Greg Hunt has said Australia should have supply of 2m doses of the Pfizer Covid-19 vaccine each week from the start of October, lifting hopes that all who want to get the jab could do so by Christmas.
With 3.5m vaccinations – of both Pfizer and AstraZeneca – administered as of 23 May, the government has been under increasing pressure over the pace of the rollout, amid a shortage of vaccines and concerns about vaccine hesitancy among some people.
In an interview with Nine Newspapers published on Sunday, the health minister said the government expected 4.5m Pfizer doses to arrive by the end of June. This would increase to 7m in the third and fourth quarters of the year.
Nine quoted Hunt as saying the Pfizer vaccines would arrive at consistent levels, which meant “an available pool of 2m doses [a week] for 13 weeks in the final quarter of 2021”.
However, Nine said Hunt had cautioned that the timeline was subject to this consistent supply. Guardian Australia has approached his office for comment.
The health minister was criticised this week after he suggested the increasing supply meant there would be “enough mRNA vaccines for every Australian”, prompting him to later backtrack and insist people should get the jab as quickly as possible.
It followed the government’s decision to recommend the Pfizer jab over AstraZeneca for people under 50, due to very rare instances of blood clotting linked to the later.

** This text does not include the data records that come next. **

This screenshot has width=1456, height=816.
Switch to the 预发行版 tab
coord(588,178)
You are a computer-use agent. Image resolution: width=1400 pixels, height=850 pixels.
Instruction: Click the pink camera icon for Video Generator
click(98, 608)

Overall, the government has said it has secured 40m Pfizer doses, including the extra 20m announced last month.
With vaccine supply currently dominated by AstraZeneca, Guardian Australia reported this week that more than 1.5m Covid-19 doses were sitting in clinics across the country. A nurse at a clinic in Victoria told Guardian Australia she had administered only one jab throughout an entire eight-hour shift.
At the same time, some millennials, who are not currently included in the rollout, have been attending vaccine hubs to get the AstraZeneca vaccine, due to lower than expected demand among over 50s. These vaccines would otherwise have been spoiled.
On Sunday, public health and advertising experts told Guardian Australia the government should consider offering lottery tickets and cash as incentives.
Stephen Duckett, the health program director at the Grattan Institute, told ABC News Breakfast on Sunday the government needed to get the “vaccine program back on track”.
“You know, one of the reasons that a number of people said that they weren’t going to get a vaccine is because they said that the vaccines are just not available,” he said.
“We’ve got to address that first and then say ‘the vaccine is here, the vaccine is ready and now you come and get it’.”
While the government has until now been tightlipped about how many Pfizer doses Australia would get each week, Guardian Australia reported last month the few details Hunt had provided pointed to a rate of about 2.15m by the final quarter of 2021.
Coalition considers two Covid tests for returning travellers
Meanwhile, Hunt also told News Corp on Sunday the government may consider introducing a second Covid-19 test for return travellers from countries except New Zealand.
People returning from India this month were required to take an antigen test before boarding, on top of an earlier PCR test. Hunt said the rate of infected arrivals at the Howard Springs quarantine facility dropped from 13% to 1% as a result.
It was “something we could consider for international flights to increase the number of people”, he told News Corp.
The use of a second test saw 46 people who tested positive barred from taking the first repatriation flights from India, though questions were raised about test accuracy.
A second repatriation flight carrying 165 people landed in Darwin from New Dehli on Sunday morning.
They will join about 80 people at the Howard Springs facility in the Northern Territory who arrived on last week’s flight.
The department of foreign affairs has said those who were unable to board the first flight because they tested positive to Covid were prioritised for the most recent one.
About 1,000 people considered vulnerable will be prioritised for a further eight flights scheduled by 4 June, it says.
There are about 11,000 Australians in India who have told the federal government they would like to return home.
India’s second wave of the coronavirus has claimed the lives of three Australians who were caught up in the crisis.
The Australian government was criticised for briefly threatening those who sought to return from India with fines or jail time, before it resumed repatriation flights last week.